На военной службе он был во взводе единственным, кого ни разу не наказывали. Особой честью это не считалось. Его высмеивали, называли шкурой, и его оставили бы на сверхсрочной, если бы он этого сам пожелал. Хочет ли он всю жизнь ходить у Нийлера в десятниках? Яков из-за Лии служил семь лет у Лаба, потом еще семь из-за Рахили... Но Нийлер не Лаб, а он, Лаас, не столь глуп, чтобы позволить водить себя за нос из-за какой-то напрасной надежды. Собака растет, зубы растут тоже — и растет у собаки горб, остались в его памяти слова ванатоаского Яана. Или рост горба остановился? Его привлекают дороги и мосты — только бы найти какое-нибудь место дорожного мастера.
И тут, словно наяву, перед ним возникает узкая загорелая рука, темные волосы и кажущиеся чуть узковатыми глаза. Он снова ложится и засыпает.
Просыпается от коровьего мычания. Кажется странным, что в таком месте оказываются коровы.
День ясный, за завтраком Лаас выглядит смелее. Старый Нийлер пребывает в хорошем настроении, упитанный десятилетний Олев усердно ест, и темные волосы Хильи пышут свежестью.
— Мы поедем на Вийрелайу? — спрашивает у отца Олев.
— Ты не дашь мне отдохнуть? И ветер встречный.
— Тогда будем грести.
— Тоже мне гребец! Вы, господин Раун, умеете управлять парусом?
— Вроде бы...
— Ясно, прибрежный житель. Не хотели бы поехать с ними? А я лучше полежу дома.
— У нас большая лодка и большой парус... Может, арендатор поедет с нами, если сам не хочешь? — неуверенно вставляет хозяйка.
Сходятся на том, что Нийлер и хозяйка поедут вместе со всеми. Лаас тащит из сарая паруса и устанавливает мачту. Унижение, причиненное недоверием хозяйки, забывается, когда Хилья, входя в лодку, касается его руки. Это удивительное возбуждение, которое расходится от пальцев к запястью. Во время плавания он смотрит на небо и на море, а видит при этом только узкий девичий профиль и словно бы слышит, как безмолвно сидит на банке Хилья.

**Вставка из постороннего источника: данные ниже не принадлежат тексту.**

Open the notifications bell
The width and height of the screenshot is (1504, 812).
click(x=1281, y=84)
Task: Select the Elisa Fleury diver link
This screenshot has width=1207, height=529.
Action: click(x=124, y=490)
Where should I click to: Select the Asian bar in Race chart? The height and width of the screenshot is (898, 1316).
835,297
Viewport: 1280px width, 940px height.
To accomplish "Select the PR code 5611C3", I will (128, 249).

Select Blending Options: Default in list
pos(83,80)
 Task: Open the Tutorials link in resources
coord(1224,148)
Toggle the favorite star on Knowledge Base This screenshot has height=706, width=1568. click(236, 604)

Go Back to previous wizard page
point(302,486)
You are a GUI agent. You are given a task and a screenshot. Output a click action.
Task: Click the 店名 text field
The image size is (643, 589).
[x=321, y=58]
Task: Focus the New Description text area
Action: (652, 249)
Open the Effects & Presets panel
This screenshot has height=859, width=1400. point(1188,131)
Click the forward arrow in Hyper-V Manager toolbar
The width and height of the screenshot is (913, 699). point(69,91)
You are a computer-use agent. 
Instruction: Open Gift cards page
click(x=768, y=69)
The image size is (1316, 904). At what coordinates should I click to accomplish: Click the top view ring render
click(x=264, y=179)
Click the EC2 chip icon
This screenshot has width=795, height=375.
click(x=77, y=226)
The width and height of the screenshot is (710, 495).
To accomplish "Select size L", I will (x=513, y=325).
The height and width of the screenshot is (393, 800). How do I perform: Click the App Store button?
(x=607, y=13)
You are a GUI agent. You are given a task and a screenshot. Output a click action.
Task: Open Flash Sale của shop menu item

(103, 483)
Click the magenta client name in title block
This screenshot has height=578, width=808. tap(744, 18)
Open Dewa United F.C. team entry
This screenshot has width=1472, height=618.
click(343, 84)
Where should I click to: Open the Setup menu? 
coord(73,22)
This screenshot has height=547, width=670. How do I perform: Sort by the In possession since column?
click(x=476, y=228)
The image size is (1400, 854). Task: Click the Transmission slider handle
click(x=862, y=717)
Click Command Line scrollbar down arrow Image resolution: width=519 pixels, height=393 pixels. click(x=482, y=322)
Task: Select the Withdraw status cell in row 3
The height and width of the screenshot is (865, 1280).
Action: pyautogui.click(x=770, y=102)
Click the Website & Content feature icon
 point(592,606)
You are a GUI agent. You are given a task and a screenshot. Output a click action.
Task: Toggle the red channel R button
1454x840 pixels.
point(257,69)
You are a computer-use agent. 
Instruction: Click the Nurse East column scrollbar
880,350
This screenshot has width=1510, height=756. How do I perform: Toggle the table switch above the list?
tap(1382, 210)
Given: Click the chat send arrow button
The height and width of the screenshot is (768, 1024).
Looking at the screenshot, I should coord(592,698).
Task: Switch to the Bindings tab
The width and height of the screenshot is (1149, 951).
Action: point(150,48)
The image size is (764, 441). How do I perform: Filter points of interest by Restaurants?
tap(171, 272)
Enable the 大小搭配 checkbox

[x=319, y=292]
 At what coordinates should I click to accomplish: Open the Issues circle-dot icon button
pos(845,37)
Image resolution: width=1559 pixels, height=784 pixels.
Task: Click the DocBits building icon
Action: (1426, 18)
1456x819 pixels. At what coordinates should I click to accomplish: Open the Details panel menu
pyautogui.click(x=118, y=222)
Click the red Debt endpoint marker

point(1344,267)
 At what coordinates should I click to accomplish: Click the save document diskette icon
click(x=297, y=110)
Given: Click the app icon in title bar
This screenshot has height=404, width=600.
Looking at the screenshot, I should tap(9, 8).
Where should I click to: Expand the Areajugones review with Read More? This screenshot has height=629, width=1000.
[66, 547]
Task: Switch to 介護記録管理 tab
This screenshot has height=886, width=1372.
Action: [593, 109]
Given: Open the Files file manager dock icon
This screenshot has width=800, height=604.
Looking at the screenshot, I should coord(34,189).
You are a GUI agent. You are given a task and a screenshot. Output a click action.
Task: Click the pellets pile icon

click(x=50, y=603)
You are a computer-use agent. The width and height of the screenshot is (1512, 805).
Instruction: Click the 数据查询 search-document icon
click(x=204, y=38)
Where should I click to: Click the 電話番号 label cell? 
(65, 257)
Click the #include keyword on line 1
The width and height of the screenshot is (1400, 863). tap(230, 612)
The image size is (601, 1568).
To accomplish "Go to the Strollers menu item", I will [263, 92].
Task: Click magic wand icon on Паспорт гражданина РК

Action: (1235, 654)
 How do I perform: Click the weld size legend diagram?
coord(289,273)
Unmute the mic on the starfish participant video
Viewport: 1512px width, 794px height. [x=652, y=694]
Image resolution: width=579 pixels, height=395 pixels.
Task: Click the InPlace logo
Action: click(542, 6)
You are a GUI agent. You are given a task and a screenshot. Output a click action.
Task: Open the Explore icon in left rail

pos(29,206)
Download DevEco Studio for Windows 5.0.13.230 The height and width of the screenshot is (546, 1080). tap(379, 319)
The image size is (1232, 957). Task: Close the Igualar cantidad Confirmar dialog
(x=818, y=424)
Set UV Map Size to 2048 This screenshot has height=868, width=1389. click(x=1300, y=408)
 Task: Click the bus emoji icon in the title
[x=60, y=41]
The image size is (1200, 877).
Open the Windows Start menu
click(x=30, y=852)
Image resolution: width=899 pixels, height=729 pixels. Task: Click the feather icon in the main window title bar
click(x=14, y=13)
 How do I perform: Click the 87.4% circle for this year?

Лодка скрежещет килем по прибрежной гальке. Большие пахучие наносы водорослей, пронзительные крики чаек. Хилья снимает с ног туфли и соскальзывает через борт в воду, но, сделав пару шагов, спотыкается об острые камни. Лаас хочет ей снова помочь.
— Нет, нет! — отстраняет она его руку.
Ему неловко, и в продолжение всего пребывания на островке он не может освободиться от этого ощущения. К счастью, при возвращении ветер дует почти навстречу, и, помогая парусам, Лаас находит выход в том, что гребет изо всех сил. У причала плещутся мальчишки — видимо, дети арендатора, обычно личные причалы безлюдны.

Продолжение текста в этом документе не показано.